Ma a noi hanno insegnato che IN MARE NON SI ABBANDONA NESSUNO.

Riportavamo a terra il milanese imbruttito in balia delle onde del libeccio che, una volta in spiaggia, ancora verde di paura ci diceva “e comunque ce la facevo anche da solo, figa”. E poi vomitava tutto il mare che s’era bevuto.

E vabe.

Riportavamo a terra i magrebini che entravano in acqua con i braccioli (con due metri di onda) e che rischiavano di finire in Corsica.

Li riportavamo a riva, loro ripetevano tre o quattro preghiere in arabo. E poi rientravano in acqua…

E vabe.

Salvavamo dalla risacca anche i “grandi nuotatori” piemontesi, con la mutina tecnica da 200 euro, che a poco morivano nei mulinelli del molo. Una volta a riva di solito dicevano “eh ma io sono fortissimo…in piscina”.

E vabe.

Anche i tedeschi dicevano la stessa cosa, più o meno.

Questa era tutta gente che entrava in acqua dalla spiaggia libera, che “legalmente parlando non è di nostra competenza”.

Ma noi sapevamo che IN MARE NON SI ABBANDONA NESSUNO ed entravamo lo stesso.

La cosa peggiore, una volta rientrati a terra con i piedi tagliati dagli scogli, con gli occhi rossi e le gambe dure dallo sforzo, era ascoltare i commenti della gente.

“Eh ma dovevate nuotare dritti verso di là, facevate prima”, oppure “dovevate lasciarlo annegare, con un mare così forse si voleva suicidare?”. O peggio “ma perché andate a fare i salvataggi nella spiaggia accanto, non ce li hanno i bagnini?

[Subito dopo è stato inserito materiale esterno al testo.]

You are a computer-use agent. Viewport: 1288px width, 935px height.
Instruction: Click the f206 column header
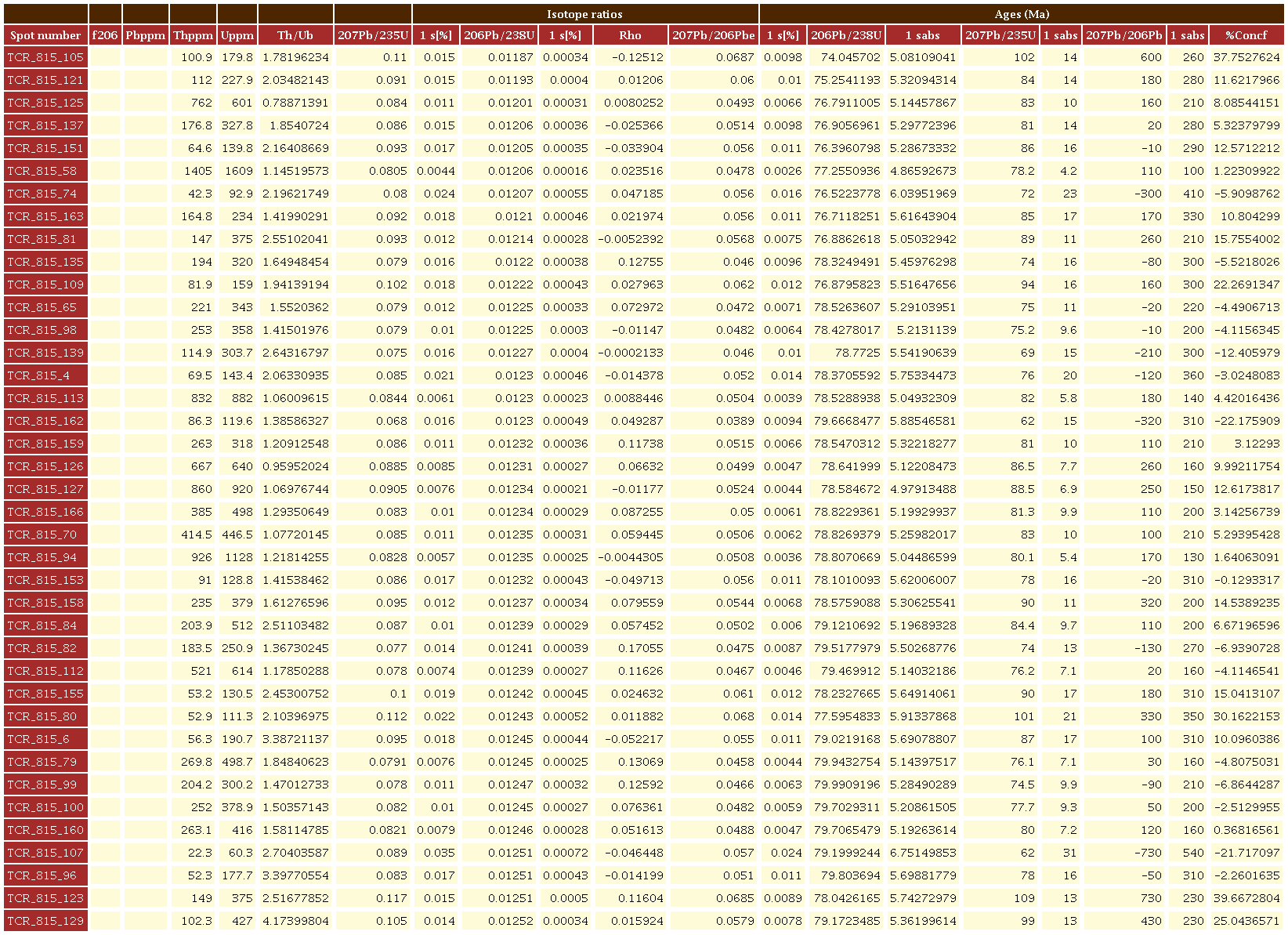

Lasciateli a loro!”

Gente che parlava del nostro salvataggio con il culo asciutto e il drink in mano.

Parlavano quelli delle crociere in barca (i fenomeni che appena sale il mare spariscono sottocoperta), quelli che “eh, io quando ero bagnino me le scopavo tutte”, quelli che si commuovono guardando Dumbo e postano sui social le foto del loro bel culo al mare con tatuato in cinese l’aforisma di uno di cui non hanno mai letto un libro.

Poi partivano a giro i grandi avvocati, i sapientoni delle leggi marinaresche del cazzo, quelli che “eh però se muore in libera alla fine mica è colpa tua, ce lo potevi lasciare! Chi te lo fa fare?”.

Noi, ancora in botta di adrenalina, fradici e storditi, dicevamo “eh vabe” e tornavamo al lavoro, a dare lettini ai bagnanti che ci pagavano lo stipendio, inclusi quelli che dicevano minchiate. Noi abbiamo imparato a fare diversamente.

Renato, il mio capo ai Lido Azzurro di Albisola Superiore, che ha girato il mondo per mare, mi ha insegnato al primo giorno di lavoro con lui: “qua si prendono tutti in mare, gli amici, i ladri, gli stronzi, quello che si è scopato tua moglie. 

Tu prima lo tiri fuori e poi se è il caso a terra gli dici che è un cretino. Quando sei arrivato a terra le cose sono sempre diverse. A terra se la vedranno quelli dell’ambulanza, la polizia, le pompe funebri, la sua famiglia, ma tu intanto lo tiri fuori e fai il tuo lavoro. Punto.

Qua la gente la riportiamo a terra, perché noi lo sappiamo cosa significa stare là in mezzo alle onde e vedere la terra lontana”.

E aveva ragione, perché IN MARE NON SI ABBANDONA NESSUNO.